Each article was read and coded by two investigators focusing on several variables: (a) descriptive information, such as participants’ details (age, body mass, and height), physical activity status (trained or untrained), sex, and the total number of participants; (b) specifics of the program exercises, including the type of exercise (knee extension, squat, half-squat, leg press, deadlift, and bench press); (c) program variables, detailing the frequency of weekly sessions, duration of the training period, total number of sessions, number of sets per session, number of repetitions per set, and training intensity; and (d) outcome measurements, capturing measures of maximal muscle strength and/or muscle power. The investigators’ mean agreement was quantified using an intraclass correlation coefficient (ICC), with the coding agreement assessed by comparing the number of variables on which they aligned versus the total coded. A mean agreement of 0.90 is upheld as an appropriate level of reliability for such coding procedures [31]. Any discrepancies in coding between investigators were meticulously scrutinized and resolved before proceeding with the analysis.
..........
# Exercise description
Answer these questions from the passage on coding the articles:
(a) How many investigators read and coded each article?
(b) What statistic quantified the investigators' mean agreement?
(c) What mean agreement is upheld as an appropriate level of reliability for such coding?

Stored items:
..........
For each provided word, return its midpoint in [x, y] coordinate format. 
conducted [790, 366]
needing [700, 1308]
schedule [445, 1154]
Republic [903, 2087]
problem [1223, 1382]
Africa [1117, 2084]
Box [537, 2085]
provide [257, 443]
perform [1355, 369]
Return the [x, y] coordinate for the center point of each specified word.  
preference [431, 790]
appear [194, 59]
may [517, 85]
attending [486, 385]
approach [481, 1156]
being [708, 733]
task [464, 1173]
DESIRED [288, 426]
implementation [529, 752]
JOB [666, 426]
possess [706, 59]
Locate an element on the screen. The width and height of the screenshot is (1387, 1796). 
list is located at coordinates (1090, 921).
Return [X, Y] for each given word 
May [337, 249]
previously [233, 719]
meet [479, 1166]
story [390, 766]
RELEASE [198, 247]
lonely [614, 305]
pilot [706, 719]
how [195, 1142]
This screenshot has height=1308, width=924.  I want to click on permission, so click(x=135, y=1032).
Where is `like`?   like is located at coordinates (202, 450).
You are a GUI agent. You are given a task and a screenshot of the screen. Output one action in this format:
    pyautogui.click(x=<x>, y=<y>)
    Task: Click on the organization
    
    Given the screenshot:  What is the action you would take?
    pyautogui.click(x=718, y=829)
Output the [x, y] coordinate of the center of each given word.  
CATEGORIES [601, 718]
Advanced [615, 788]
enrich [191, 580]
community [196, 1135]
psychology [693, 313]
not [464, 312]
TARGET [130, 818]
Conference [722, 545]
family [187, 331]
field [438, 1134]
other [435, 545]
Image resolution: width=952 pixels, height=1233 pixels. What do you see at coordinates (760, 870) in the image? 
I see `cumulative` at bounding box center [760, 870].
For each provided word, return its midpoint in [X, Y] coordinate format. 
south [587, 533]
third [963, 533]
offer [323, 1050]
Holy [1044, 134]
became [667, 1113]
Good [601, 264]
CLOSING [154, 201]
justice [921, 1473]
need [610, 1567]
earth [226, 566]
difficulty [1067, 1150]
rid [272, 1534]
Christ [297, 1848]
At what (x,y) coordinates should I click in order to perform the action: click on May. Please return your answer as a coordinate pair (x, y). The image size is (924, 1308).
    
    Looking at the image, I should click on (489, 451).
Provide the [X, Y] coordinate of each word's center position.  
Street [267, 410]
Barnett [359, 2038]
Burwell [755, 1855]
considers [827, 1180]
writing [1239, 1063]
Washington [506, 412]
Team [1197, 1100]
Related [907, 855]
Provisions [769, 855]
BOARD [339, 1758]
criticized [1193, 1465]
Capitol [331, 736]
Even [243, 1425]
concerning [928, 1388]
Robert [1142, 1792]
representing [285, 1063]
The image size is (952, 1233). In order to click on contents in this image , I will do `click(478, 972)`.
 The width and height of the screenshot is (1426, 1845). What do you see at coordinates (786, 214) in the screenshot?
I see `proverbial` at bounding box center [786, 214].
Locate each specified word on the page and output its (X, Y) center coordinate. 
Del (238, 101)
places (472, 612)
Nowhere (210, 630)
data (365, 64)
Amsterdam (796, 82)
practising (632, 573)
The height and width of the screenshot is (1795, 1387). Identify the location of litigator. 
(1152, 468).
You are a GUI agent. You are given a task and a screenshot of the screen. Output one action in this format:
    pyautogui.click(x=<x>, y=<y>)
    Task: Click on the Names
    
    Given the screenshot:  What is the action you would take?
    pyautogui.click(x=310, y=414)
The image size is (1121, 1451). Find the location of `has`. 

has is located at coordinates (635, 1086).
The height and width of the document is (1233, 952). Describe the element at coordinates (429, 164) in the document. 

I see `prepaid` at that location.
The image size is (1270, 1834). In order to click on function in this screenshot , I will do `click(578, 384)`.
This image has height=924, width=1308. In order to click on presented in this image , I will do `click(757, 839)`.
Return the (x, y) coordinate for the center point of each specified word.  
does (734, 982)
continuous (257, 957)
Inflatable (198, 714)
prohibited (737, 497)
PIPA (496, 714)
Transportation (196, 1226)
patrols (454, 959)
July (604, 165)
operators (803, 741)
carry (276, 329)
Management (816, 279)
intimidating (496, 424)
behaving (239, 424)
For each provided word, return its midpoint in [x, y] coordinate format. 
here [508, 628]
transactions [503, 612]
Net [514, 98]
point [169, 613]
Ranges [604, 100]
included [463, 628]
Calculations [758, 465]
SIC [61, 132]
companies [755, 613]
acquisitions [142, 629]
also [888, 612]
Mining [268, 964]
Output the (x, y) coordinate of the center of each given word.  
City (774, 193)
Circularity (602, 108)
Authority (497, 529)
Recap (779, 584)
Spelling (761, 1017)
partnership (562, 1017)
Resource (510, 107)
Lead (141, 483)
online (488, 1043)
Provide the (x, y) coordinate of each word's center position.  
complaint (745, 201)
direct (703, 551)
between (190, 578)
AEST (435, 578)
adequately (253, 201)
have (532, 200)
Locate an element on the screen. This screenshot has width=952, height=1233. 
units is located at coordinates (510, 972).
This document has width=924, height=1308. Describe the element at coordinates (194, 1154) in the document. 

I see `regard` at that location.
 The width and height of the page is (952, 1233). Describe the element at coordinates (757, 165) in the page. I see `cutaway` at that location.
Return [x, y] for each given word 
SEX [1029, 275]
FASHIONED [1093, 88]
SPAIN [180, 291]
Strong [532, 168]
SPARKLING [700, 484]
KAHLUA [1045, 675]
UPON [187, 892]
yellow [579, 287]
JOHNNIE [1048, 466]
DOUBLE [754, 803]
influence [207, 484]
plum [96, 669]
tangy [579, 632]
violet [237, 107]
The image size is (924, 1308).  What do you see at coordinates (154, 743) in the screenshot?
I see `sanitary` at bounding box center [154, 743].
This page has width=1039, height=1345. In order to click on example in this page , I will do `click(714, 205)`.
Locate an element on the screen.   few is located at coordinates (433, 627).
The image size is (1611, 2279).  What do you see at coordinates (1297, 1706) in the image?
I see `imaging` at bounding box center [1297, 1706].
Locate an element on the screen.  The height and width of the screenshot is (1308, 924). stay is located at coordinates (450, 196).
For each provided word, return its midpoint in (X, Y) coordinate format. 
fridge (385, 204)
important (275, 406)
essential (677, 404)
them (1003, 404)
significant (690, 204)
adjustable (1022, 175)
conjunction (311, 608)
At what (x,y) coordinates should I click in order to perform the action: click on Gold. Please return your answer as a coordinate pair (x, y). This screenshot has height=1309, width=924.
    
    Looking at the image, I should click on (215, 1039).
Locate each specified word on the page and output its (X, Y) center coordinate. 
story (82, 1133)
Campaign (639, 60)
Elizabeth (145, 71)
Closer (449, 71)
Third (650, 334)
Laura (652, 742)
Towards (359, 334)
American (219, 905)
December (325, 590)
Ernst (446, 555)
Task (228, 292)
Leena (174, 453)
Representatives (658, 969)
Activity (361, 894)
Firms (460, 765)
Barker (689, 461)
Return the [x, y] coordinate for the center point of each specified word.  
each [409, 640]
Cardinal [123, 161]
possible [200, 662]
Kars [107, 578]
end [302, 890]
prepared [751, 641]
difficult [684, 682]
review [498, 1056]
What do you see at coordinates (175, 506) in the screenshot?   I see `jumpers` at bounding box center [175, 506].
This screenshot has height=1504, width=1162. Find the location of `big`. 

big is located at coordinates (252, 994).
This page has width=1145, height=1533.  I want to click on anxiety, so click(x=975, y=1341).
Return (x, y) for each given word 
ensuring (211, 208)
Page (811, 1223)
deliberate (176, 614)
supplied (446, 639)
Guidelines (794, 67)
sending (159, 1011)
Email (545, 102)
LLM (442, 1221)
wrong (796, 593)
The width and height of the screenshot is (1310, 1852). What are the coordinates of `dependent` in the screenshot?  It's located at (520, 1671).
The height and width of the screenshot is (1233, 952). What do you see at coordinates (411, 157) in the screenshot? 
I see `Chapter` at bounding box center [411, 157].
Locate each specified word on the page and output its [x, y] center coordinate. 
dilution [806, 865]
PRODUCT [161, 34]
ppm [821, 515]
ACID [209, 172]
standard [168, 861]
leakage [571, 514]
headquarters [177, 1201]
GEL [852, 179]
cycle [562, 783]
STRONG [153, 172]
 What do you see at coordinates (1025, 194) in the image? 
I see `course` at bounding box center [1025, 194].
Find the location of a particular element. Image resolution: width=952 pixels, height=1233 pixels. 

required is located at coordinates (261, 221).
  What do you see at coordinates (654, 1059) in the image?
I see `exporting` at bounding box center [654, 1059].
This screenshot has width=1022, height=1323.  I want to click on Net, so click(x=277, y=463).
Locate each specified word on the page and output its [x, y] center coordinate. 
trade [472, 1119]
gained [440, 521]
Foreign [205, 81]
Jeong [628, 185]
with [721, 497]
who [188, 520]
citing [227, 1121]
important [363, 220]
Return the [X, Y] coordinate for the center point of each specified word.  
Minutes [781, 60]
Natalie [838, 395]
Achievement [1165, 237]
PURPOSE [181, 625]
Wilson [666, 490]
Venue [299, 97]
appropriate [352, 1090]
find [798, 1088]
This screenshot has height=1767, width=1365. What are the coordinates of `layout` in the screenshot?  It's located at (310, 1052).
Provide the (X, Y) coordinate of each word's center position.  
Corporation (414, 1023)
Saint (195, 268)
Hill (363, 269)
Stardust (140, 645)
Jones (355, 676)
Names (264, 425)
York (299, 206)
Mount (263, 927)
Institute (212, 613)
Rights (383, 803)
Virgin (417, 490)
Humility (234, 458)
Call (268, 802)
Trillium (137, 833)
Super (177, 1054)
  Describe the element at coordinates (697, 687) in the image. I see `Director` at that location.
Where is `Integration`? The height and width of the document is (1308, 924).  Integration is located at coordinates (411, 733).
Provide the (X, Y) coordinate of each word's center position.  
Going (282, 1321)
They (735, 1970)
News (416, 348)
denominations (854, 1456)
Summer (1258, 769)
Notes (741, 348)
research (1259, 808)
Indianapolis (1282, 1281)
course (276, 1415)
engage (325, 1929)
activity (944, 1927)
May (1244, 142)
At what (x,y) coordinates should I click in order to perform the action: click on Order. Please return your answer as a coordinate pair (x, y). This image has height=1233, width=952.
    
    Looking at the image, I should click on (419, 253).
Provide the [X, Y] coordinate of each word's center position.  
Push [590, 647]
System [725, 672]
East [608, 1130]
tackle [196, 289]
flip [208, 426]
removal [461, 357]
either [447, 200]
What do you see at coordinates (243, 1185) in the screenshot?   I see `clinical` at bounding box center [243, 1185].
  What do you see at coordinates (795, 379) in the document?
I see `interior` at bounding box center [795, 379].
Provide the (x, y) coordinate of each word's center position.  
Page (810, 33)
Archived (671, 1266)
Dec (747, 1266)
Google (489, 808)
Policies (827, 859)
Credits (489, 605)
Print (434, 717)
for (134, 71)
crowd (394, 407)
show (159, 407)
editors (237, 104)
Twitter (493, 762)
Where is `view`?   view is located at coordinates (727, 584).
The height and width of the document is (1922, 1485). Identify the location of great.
..........
# Result below
(a) Two
(b) An intraclass correlation coefficient (ICC)
(c) 0.90